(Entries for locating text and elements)
——

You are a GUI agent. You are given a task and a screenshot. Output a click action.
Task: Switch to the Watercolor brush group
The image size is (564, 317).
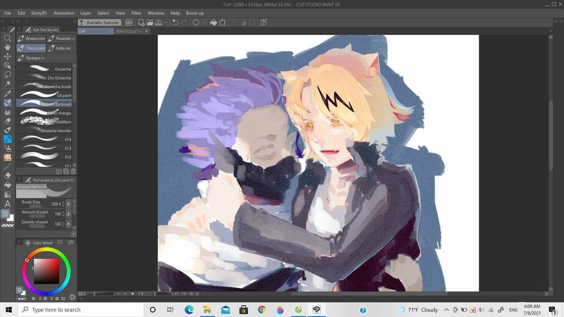pyautogui.click(x=32, y=39)
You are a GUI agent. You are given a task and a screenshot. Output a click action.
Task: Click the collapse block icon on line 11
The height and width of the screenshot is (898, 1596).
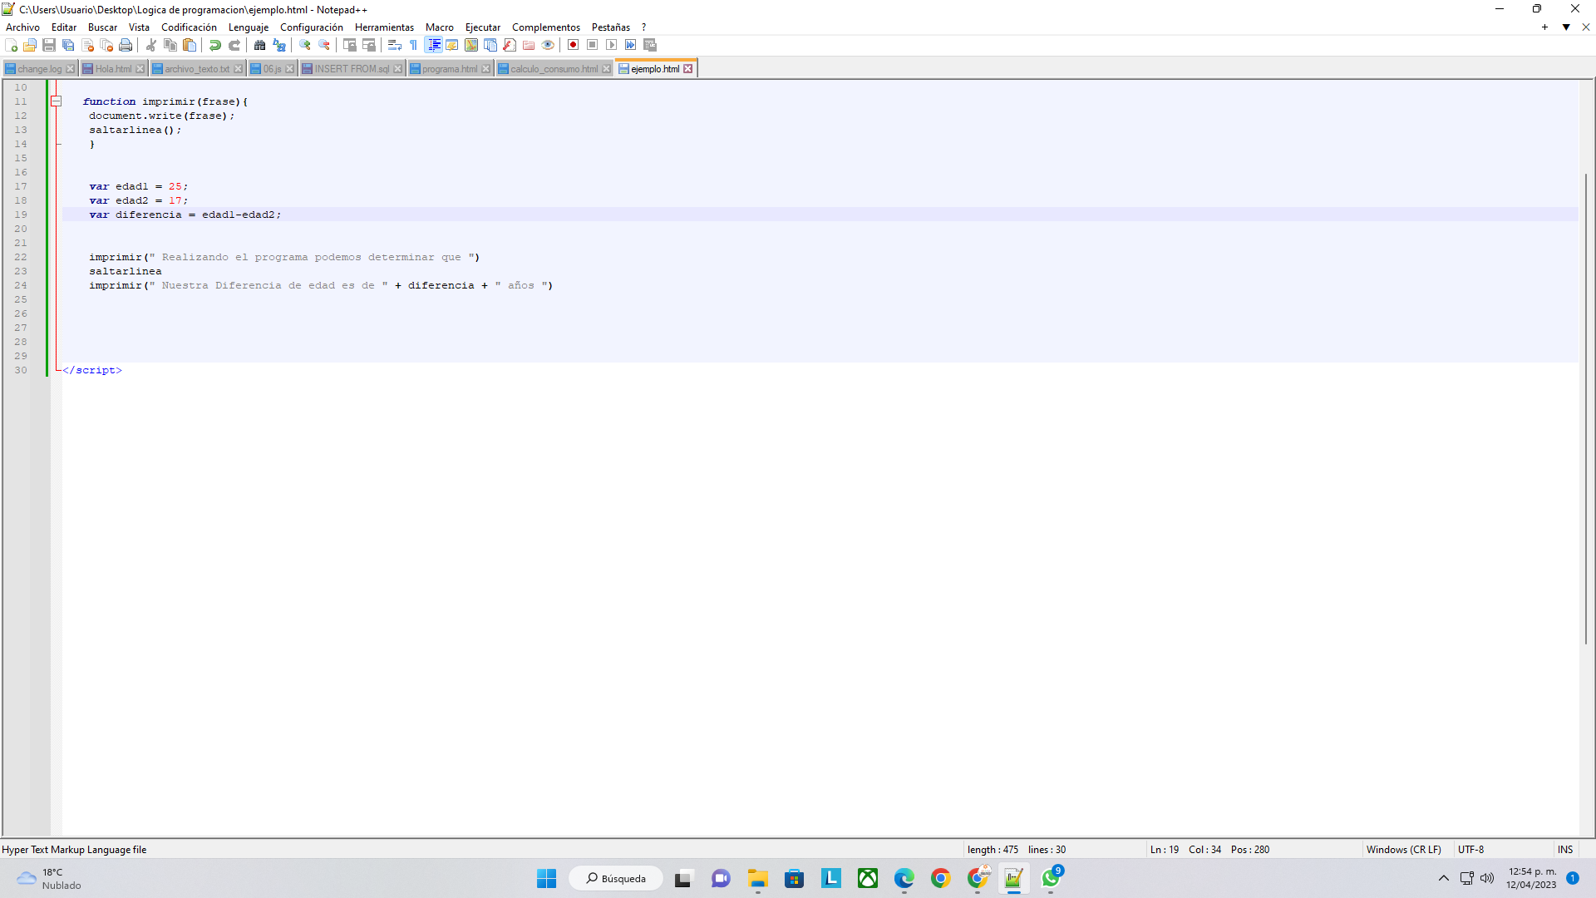coord(56,101)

——

[EXERCISE BRIEF] Transcribe everything from the start of the data down to the line containing "pyautogui.click(x=32, y=39)", including that line, word for word. Leave the pictures out of your answer.

[ANSWER TO THE PROBLEM]
You are a GUI agent. You are given a task and a screenshot. Output a click action.
Task: Switch to the Watercolor brush group
The image size is (564, 317).
pyautogui.click(x=32, y=39)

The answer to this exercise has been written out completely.